According to an old saying, beggars can’t be choosers. But it seems that thieves have no such governing principles. A Security Week article reports the discovery of a new phishing technique that courts a preselected group of victims and doesn’t bother infecting the machines of people who are not on the so-called “bouncer list.” According to researchers at EMC’s RSA Security division, attackers begin with a list of email addresses and assign each person on the list a unique user ID. When someone stumbles upon the Web page hosting the malware, the site first checks to see if the person has been assigned an ID number. If so, the browser is directed to the phishing page; if not, the user is shown a “404 page not found” message. Being selective, say security experts, allows the perpetrators of such schemes to attack many “quality” victims without setting off the alarms that would be triggered by casting a wide net. The RSA researchers say each of these schemes typically targeted 3000 people. “Obviously quality data fetches a higher price in the underground,” Daniel Cohen, RSA’s head of business for online threats, told Security Week. He added that these attacks are most likely the work of someone looking to sell the information for profit rather than an illicit end user.

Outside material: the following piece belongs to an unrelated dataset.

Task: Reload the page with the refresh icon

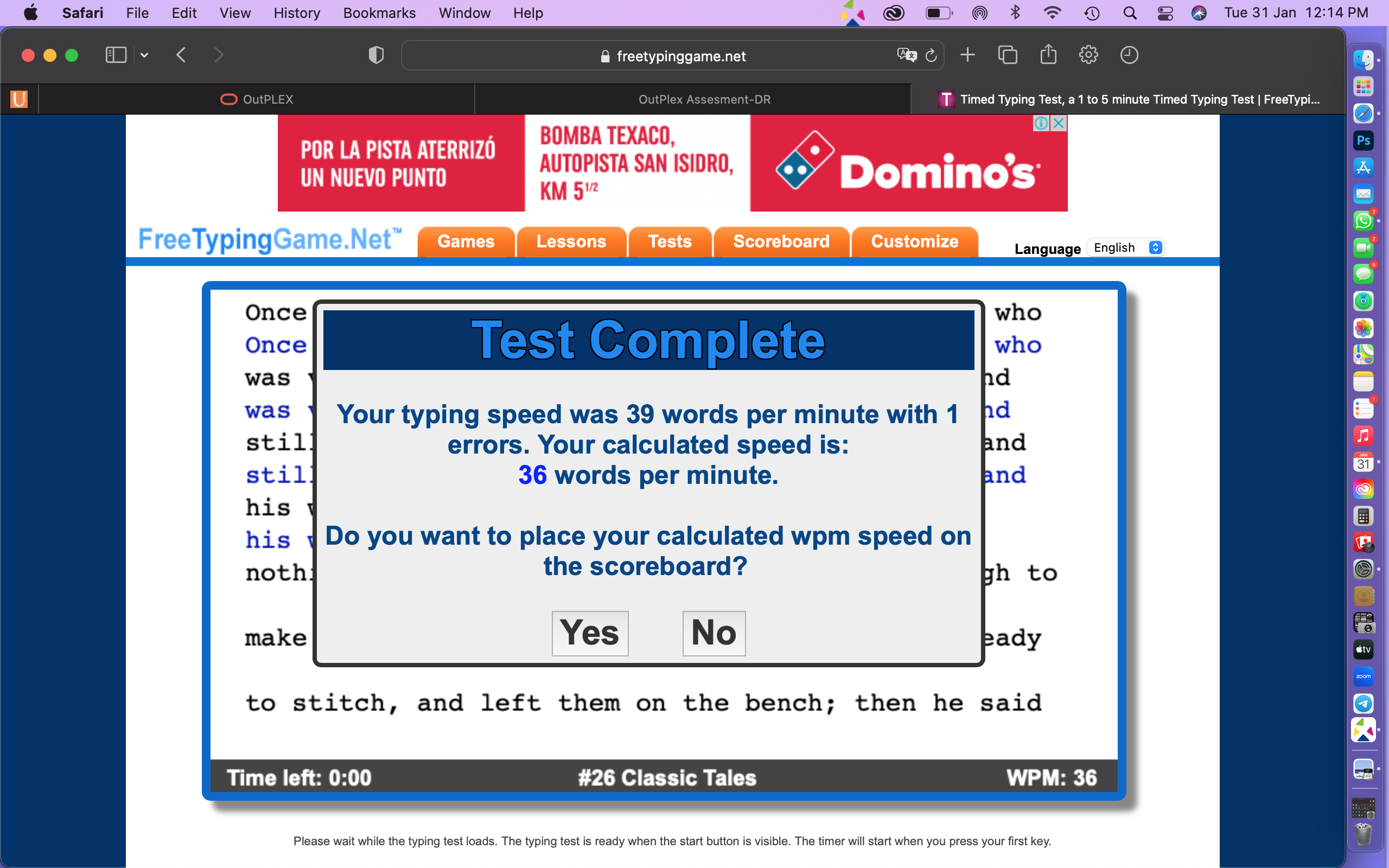Action: pyautogui.click(x=931, y=55)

Malware Comes Calling Via Skype

As if phishing schemes and other come-ons weren’t leading to enough online havoc, CSIS Security Group, a Denmark-based IT security firm, has reported in a blog post that Shylock, a malware program designed to steal credentials for online banking accounts, has been armed with a new propagation method. A new plug-in added to the program this week allows it to send messages and files through Skype, then cover its tracks by deleting them from Skype’s history folder. Addding to the plug-in’s stealth is its ability get in and out without triggering the warning and confirmation request that a user normally sees when a third-party program tries to connect to Skype. Researchers already knew that Shylock could copy itself to removable drives and local network shares

Observers suspect that the move to use Skype as a transmission mechanism is related to Microsoft’s announcement that it plans to scrap its MSN Messenger service on 15 March. Microsoft advised users to switch to Skype. Also important, from the cybercrook’s perspective, is the ability to use Skype to reach any point on the globe instead of being mostly limited to small regions because users of infected machines tended to connect with a limited circle of friends.

Hacker Prosecutors Face Scrutiny

On 11 January, Internet pioneer and activist Aaron Swartz committed suicide at age 26. He was facing the prospect of a 35-year prison sentence if convicted of violating the United States’ federal Computer Fraud and Abuse Act (CFAA).  In the wake of Swartz’s death, the prosecutors in the case—and MIT, whose systems Swartz used to pull off the misappropriation of thousands of subscription-based scholarly papers—have been tried in the court of public opinion. Swartz supporters and other observers say the potential punishment did not fit the crime.

In a petition on the White House's website started on 14 January, some legal experts indicated their desire to see the government initiate a review of the CFAA that would result in a more nuanced application of the 1986 law. The statute “makes it illegal to knowingly access a computer without authorization, to exceed authorized use of a system, or to access information valued at more than $5,000.” But the petitioners note that the law was originally intended to bring the hammer down on hackers aiming to steal for personal gain or to sabotage systems. Neither of those motives was behind Swartz’s caper, they point out. "The government should never have thrown the book at Aaron for accessing MIT's network and downloading scholarly research," the Electronic Frontier Foundation (EFF) said in a 14 January blog post. Hanni Fakhoury, staff attorney at EFF, told Computerworld that “Over the years, creative prosecutors have taken advantage of the law and applied it to situations that it was never meant to tackle.”